M. Bacciochi, parent du prétendant impérial, et aujourd'hui premier chambellan, surintendant des spectacles, de la musique, de la chapelle, etc. de l'Empereur Napoléon III, était alors chambellan du roi de Wurtemberg, il fut aussi accusé de faire partie de la conjuration de Boulogne et arrêté, mais on ne le comprit pas dans les poursuites et on le relâcha bientôt.

Le gouvernement français était parfaitement informé de toutes les manœuvres et de tous les projets du parti bonapartiste, par sa police et particulièrement par M. Crouy-Chanel qui lui vendait les secrets des conjurés. On lit en effet dans le Moniteur-parisien du 7 août 1846 :

Le gouvernement savait depuis assez longtemps que Louis Bonaparte et ses agents avaient le projet de devancer l'époque de la translation des restes de l'Empereur Napoléon pour occuper d'eux le public par quelque-tentative inattendue. Des émissaires avaient sans cesse voyagé de Paris à Londres, de Londres à nos places de guerre, pour étudier l'esprit de nos garnisons et se livrer à ces manœuvres aussi vaines que coupables, qui sont un passetemps pour certains esprits.

Depuis quelques jours il n'était plus permis de douter que le moment de l'action ne fut arrivé. Des ordres et des avertissements avaient été donnés en conséquence dans toutes les villes que désignaient les chimériques espérances des habitués de Carlton-Garden[1] et sur tous les points du littoral ou de la frontière.

 

Le Courrier de l''Europe, journal français, qui se publie à Londres, avait annoncé dans ses colonnes, quinze jours avant l'échauffourée de Boulogne, qu'une descente devait avoir lieu sur la côte de France et mentionnait même cette dernière ville comme un des ports où devait se faire le débarquement. Il donnait tous les détails de l'expédition avec précision, et indiquait les principaux acteurs de la conspiration ; il était si bien informé qu'il avait même annoncé que M. Thiers serait nommé membre du futur gouvernement provisoire.

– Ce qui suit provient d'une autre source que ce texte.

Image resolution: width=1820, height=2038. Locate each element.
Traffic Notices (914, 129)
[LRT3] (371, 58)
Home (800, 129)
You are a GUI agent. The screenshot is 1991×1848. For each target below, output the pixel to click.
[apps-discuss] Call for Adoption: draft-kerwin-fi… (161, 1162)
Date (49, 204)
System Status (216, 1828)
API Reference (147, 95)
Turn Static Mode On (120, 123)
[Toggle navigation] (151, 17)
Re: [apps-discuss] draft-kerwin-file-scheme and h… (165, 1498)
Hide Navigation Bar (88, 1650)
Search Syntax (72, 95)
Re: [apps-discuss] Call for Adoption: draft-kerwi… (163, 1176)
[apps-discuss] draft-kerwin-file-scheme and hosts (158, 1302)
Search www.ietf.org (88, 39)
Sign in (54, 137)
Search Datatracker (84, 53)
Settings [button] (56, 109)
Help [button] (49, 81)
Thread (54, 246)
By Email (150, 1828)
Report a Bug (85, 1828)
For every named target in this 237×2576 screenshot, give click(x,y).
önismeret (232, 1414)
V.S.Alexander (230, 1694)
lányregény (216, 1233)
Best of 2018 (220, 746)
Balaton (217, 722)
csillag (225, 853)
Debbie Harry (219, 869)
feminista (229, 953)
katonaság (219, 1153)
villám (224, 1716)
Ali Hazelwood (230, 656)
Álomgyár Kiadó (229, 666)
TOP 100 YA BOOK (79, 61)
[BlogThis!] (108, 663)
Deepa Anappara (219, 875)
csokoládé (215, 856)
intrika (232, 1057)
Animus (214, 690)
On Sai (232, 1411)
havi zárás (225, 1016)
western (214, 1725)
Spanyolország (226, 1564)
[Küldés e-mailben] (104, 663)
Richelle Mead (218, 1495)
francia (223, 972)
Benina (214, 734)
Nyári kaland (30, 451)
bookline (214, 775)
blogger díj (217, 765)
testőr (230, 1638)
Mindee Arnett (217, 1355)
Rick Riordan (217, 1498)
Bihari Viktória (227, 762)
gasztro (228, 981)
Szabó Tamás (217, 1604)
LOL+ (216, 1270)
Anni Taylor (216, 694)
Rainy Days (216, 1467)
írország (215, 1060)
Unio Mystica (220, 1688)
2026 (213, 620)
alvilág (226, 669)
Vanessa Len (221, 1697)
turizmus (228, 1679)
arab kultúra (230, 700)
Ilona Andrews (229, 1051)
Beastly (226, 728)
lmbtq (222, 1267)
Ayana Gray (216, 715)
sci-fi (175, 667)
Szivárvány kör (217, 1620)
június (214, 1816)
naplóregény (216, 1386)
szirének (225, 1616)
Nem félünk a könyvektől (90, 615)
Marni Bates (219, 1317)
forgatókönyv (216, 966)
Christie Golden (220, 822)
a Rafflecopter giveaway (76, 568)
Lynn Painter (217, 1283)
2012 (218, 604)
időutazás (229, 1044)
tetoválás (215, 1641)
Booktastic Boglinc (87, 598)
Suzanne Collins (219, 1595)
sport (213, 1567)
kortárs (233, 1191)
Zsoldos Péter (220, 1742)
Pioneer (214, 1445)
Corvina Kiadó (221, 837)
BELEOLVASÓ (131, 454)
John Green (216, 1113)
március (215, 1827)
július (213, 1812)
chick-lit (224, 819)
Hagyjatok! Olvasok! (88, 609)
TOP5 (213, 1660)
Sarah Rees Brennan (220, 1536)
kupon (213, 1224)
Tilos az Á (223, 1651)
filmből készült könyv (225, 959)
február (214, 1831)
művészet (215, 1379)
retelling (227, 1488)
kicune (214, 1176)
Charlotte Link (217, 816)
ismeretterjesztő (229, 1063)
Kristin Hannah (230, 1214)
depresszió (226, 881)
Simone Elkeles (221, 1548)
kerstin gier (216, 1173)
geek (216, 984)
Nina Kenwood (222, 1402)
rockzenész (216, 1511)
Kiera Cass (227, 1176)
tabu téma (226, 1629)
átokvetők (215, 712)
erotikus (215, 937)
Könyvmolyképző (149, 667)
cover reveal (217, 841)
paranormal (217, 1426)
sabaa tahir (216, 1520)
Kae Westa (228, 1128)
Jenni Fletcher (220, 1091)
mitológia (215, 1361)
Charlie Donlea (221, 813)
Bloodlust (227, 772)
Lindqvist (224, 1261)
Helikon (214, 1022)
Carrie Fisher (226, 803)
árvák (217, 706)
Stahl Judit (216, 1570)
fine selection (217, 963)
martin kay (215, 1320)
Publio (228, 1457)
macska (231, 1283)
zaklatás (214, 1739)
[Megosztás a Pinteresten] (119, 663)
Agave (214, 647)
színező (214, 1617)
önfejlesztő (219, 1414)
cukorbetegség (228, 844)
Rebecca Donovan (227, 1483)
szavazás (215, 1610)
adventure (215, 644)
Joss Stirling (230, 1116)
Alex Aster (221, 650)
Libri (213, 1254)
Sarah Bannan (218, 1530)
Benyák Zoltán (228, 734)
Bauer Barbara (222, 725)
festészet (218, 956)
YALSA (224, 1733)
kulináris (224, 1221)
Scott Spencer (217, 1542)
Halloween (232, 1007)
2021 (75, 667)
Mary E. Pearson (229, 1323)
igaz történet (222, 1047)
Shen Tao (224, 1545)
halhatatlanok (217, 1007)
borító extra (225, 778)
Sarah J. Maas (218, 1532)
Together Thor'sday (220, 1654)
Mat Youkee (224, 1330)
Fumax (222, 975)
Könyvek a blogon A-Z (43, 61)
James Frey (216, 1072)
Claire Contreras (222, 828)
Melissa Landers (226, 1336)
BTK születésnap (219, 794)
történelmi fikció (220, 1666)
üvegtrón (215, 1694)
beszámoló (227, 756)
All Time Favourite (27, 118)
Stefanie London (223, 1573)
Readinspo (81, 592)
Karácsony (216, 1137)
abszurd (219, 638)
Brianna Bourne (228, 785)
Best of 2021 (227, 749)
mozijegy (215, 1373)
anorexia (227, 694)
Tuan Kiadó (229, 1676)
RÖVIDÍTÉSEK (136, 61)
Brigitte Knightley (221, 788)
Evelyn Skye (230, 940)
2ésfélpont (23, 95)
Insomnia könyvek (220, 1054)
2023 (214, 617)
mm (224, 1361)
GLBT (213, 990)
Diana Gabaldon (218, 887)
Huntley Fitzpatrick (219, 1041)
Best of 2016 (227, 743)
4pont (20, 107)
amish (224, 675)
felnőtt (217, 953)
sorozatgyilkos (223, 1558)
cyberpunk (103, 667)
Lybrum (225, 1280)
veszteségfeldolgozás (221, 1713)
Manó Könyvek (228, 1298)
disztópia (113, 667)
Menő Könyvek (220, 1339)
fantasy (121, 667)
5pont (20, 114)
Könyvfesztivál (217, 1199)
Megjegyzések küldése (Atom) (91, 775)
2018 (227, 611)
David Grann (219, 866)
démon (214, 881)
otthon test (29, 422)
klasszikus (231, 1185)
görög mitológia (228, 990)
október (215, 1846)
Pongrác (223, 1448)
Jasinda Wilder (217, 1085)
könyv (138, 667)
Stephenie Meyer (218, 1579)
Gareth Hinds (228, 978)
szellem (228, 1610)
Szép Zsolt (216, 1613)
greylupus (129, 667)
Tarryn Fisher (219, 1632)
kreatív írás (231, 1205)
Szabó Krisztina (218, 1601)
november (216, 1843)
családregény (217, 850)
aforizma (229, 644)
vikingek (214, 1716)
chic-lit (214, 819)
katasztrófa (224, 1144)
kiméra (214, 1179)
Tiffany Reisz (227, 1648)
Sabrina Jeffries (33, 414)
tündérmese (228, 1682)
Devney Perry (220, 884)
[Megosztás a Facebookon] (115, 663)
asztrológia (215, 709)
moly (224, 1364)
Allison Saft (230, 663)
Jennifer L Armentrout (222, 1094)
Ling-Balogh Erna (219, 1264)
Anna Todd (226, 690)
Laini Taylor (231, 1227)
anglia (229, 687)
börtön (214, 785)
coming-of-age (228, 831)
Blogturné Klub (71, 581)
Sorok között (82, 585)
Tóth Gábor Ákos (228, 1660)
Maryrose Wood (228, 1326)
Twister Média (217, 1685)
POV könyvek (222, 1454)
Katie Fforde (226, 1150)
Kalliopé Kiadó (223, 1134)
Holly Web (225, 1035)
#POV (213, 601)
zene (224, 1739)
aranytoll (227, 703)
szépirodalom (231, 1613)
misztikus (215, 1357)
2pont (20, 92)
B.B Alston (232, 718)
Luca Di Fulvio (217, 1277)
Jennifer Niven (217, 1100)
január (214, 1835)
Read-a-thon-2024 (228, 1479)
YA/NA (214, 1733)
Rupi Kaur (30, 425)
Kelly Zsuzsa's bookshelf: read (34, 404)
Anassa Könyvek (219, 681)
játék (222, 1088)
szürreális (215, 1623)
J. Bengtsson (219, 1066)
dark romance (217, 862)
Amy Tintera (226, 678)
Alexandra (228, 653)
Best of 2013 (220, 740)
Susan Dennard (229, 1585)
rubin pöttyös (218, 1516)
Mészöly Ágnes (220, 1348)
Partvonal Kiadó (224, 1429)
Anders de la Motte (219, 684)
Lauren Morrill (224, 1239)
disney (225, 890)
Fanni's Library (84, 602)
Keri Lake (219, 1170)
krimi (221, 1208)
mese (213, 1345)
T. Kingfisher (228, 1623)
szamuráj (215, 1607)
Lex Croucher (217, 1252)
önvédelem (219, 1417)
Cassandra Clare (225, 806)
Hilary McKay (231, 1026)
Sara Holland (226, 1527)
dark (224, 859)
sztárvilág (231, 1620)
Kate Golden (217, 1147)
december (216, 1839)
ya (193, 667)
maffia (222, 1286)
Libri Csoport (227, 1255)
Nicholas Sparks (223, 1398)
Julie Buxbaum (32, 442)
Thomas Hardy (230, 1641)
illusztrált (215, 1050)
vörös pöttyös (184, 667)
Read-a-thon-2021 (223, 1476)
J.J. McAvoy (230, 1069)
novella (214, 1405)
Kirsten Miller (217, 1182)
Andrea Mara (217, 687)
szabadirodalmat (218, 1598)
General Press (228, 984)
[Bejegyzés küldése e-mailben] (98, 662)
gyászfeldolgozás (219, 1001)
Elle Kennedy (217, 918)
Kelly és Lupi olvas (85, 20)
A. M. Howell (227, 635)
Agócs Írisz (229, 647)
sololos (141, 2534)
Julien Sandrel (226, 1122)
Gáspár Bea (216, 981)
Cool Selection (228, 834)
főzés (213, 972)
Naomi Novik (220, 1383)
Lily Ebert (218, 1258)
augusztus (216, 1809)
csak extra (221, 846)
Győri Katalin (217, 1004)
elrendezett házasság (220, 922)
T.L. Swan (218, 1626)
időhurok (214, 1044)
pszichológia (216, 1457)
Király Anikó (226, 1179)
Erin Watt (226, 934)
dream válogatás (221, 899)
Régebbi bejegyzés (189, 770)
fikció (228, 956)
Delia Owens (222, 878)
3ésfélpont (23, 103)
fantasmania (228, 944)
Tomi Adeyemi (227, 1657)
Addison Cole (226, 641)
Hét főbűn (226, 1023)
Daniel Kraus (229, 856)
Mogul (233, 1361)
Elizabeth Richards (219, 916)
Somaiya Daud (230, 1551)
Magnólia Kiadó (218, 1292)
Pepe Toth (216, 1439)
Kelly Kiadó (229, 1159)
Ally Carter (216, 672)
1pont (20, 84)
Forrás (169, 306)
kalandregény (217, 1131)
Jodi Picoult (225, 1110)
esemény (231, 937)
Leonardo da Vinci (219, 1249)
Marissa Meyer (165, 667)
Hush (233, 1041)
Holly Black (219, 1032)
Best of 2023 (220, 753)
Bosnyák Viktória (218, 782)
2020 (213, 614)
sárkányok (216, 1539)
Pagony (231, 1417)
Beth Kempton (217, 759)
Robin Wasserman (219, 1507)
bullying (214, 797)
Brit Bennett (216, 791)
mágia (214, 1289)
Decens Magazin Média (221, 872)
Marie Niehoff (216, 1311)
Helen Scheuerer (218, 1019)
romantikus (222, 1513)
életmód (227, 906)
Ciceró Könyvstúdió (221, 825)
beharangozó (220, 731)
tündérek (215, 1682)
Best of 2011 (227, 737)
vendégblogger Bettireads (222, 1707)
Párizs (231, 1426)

On voit donc que cette expédition n'était pas alors un mystère puisque les journaux l'avaient annoncée dans ses moindres détails quinze jours à l'avance, que le gouvernement français devait nécessairement en être parfaitement informé et que si le cabinet anglais ne l'a pas empêchée, c'est parce qu'il la tolérait, l'approuvait tacitement et en était complice.

Si l'on veut avoir une idée exacte de la manière dont fut accueillie par l'opinion publique l'échauffourée de Boulogne il faut lire les journaux de l'époque et on verra avec quel universel mépris elle fut appréciée.

Nous citerons ici quelques articles des principaux journaux de la capitale afin que les lecteurs puissent en juger.

Voici d'abord un article du Constitutionnel, du 7 août 1840, aujourd'hui tout dévoué à l'Empire, qui fera voir comment il traitait Louis Bonaparte avant que le crime du deux décembre en ait fait pour lui un personnage sacré, un sauveur, un homme providence ; car maintenant ce n'est plus la vertu ou le mérite qui fait obtenir les éloges de la presse périodique, mais l'infamie ! Si tu fais mal tu seras Empereur, si tu fais bien tu seras pendu !

La nouvelle échauffourée du prince Louis, dit le Constitutionnel, ne saurait être trop sévèrement qualifiée. Ce jeune homme, qui fait tant de bruit du nom qu'il porte, a bien peu le sentiment des devoirs que ce nom impose. Napoléon n'a rien fait de ridicule, Napoléon n'a jamais singé l'émigration.

Le fils de la reine Hortense avait été insensé à Strasbourg, aujourd'hui il est odieux, sa monomanie de prétendant faisait hausser les épaules elle indignera, aujourd'hui tous les cœurs honnêtes. C'est dans le moment où le pays se trouve dans la situation la plus grave[2], qu'il veut- nous jeter ses folies à la traverse. Conseillé, ou non par l'étranger, dans sa criminelle extravagance, il n'a pas d'excuse.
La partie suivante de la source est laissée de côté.